Tip 1 – Have a “Photo Shoot” Ahead of Time

On the big day, you are busy! Things are moving fast and getting messy. So a trick I do every year, is to put my kids in their “holiday outfits” and do a Christmas photo shoot before Christmas.
This year, I was on top of things and photographed them at my studio last weekend. But some years, I don’t get a chance to grab Christmas portraits until Christmas Eve. But by getting some beautiful portraits of them before Christmas Day, the pressure is off trying to get “perfect shots” of them in the midst of the celebrations. This way, I can focus on the candid shots and the detail shots on Christmas Day.

Tip 2 – Take Photos Early in the Day for Natural Lighting

The best lighting for photos is natural light. So pull out your camera as early in the day as possible. You will be thrilled to have photos of your kids in their jammies anyway — because how cute is that!


And if you didn’t get a chance to take portraits of your family ahead of time, grab your kids as soon as they put on their holiday finery and get them to the nearest window (or even outside if you have to,) to photograph them with that gorgeous natural light.

Tip 3 – Turn off your Flash Whenever Possible

Simply put, using natural light is ideal and using on-camera flash is worst case scenario. You see, when we photographers use artificial light sources, we do all sorts of tricks to have our light sources not shining directly, and undiffused, in our subjects’ faces like an on-camera flash does.

When you use the flash on your camera, you often get red eye in your subjects, and you lose the ambient light, such as Christmas tree lights, that make the scene lovely. You also often light up your subject really bright and have a dark mess behind them.

But you don’t have to be chained to flashing your subjects with unflattering light. If you are shooting in “auto” mode on your camera, then your camera will often pop up your flash when it could have adjusted other settings to allow the photo to work without flash.
Shooting in manual mode is more than we can cover in this post, but remember that you can often turn off your flash or move to one of your camera’s settings, such as portrait mode, night mode, or natural light mode. Check your camera’s manual to see what modes your camera model offers.

It is important to know that when photographing with less light, your camera cannot handle moving subjects and even hand-holding your camera can sometimes cause blurriness.

So, if you are trying to shoot without enough light and your pictures are blurry, you will have to add light. And yes, sometimes that means using your flash. It happens to all of us.

(I have actually made a video tutorial on how to “save” flash photos with some easy edit features on PicMonkey.com. A quick filter can bea  great remedy to a photo that has been “flashed.”)

Tip 4 – Remember the Details

Your favorite ornament. Your child’s stocking. Your grandmother’s china.

Christmas is full of special details and they are often the easiest things to photograph.
So, don’t worry if your kids are “done” with posing for you.

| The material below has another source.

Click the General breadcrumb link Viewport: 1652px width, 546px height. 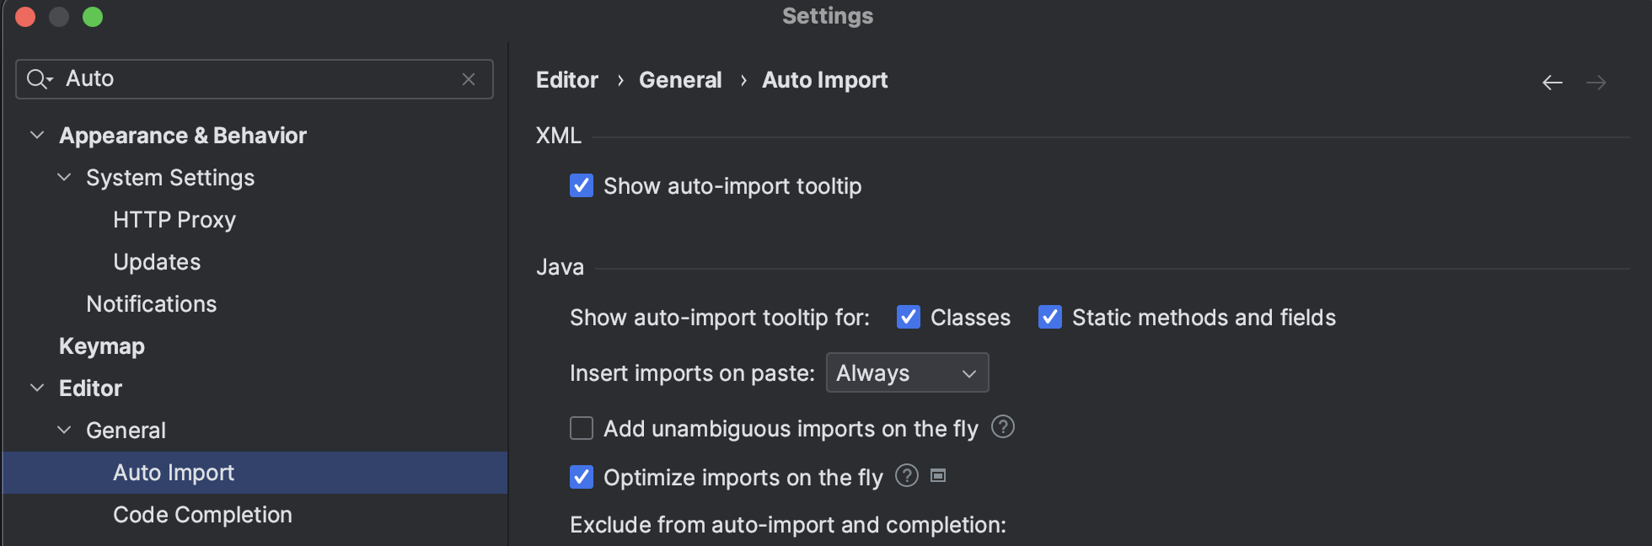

Take your camera and photograph all the details that make your holidays sparkle with sentiment.

Tip 5 – Capture Your Kids’ Wild Side

Yes, I always try to get a “portrait” shot of my kids. I do love to have those “smiling at the camera” photos with them looking all spiffy in their Christmas clothes. But, my kids are wild. I mean really, really wild. They live life on full speed and at full volume.

So, capturing our holidays means preserving those wild times too! And the best part is that kids are more than happy to have you take their photos when they are showing off who they really are.

I hope you and your family have a wonderful holiday season!

And, a little secret, for every fantastic photo I treasure, there are countless shots I toss away. So don’t be hard on yourself. Shoot lots and have fun!

Janice Croze

Janice Croze is a Vancouver-based family and children’s photographer and co-founder of 5 Minutes for Mom.com. You can find more of her photography at Janice Croze Photography.com and on Facebook.com/JaniceCrozePhotography.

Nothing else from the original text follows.